**What is expected:**
Only the lines from the top of the data through the one with "Task: Toggle the" are to be written out, each exactly as it stands.

*** Opening Extracted data ***

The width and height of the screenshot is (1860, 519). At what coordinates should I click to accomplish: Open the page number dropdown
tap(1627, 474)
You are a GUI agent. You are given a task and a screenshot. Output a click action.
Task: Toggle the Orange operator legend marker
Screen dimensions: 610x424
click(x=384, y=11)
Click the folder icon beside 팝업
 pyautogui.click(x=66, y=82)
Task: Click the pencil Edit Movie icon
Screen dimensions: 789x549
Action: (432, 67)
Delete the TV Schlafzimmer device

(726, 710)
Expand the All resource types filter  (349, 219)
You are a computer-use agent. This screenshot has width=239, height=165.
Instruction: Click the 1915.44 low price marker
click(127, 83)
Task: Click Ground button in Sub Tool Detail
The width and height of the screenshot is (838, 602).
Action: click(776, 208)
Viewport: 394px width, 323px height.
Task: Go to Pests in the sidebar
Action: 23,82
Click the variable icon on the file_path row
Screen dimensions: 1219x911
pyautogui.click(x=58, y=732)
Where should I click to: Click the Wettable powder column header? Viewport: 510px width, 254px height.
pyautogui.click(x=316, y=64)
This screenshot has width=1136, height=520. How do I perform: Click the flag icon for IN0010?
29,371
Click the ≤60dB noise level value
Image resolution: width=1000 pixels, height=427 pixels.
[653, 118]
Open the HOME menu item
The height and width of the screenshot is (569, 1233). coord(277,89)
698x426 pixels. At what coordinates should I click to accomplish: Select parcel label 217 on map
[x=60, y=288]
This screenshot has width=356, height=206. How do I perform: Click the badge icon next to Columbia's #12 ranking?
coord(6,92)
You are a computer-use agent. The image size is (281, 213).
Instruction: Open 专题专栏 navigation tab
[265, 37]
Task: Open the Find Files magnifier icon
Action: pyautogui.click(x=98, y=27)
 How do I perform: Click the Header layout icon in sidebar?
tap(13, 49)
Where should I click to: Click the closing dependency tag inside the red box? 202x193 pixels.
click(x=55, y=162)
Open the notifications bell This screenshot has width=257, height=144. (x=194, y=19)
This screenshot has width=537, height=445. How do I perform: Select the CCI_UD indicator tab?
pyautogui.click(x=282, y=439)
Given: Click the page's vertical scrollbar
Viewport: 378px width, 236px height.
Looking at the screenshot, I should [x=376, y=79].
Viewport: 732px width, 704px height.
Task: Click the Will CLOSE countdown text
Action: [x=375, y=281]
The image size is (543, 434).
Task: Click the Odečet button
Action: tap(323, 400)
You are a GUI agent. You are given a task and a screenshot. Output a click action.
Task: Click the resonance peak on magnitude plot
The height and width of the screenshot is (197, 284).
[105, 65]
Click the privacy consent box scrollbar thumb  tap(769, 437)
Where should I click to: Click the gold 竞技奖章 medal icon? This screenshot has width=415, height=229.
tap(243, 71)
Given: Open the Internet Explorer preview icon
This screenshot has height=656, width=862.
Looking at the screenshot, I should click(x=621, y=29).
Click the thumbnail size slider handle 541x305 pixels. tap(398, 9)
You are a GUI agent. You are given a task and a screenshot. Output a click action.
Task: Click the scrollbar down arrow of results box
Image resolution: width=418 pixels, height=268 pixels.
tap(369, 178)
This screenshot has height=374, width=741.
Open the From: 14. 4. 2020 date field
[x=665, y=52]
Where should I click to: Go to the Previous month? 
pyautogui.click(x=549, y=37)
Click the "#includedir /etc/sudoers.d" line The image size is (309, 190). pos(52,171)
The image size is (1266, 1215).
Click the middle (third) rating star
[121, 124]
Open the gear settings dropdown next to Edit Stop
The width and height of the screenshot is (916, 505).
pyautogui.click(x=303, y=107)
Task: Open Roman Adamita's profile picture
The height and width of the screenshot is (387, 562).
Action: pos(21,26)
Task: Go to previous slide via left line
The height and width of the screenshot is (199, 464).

*** Closing Extracted data ***

**Solved exercise:**
The width and height of the screenshot is (1860, 519). At what coordinates should I click to accomplish: Open the page number dropdown
tap(1627, 474)
You are a GUI agent. You are given a task and a screenshot. Output a click action.
Task: Toggle the Orange operator legend marker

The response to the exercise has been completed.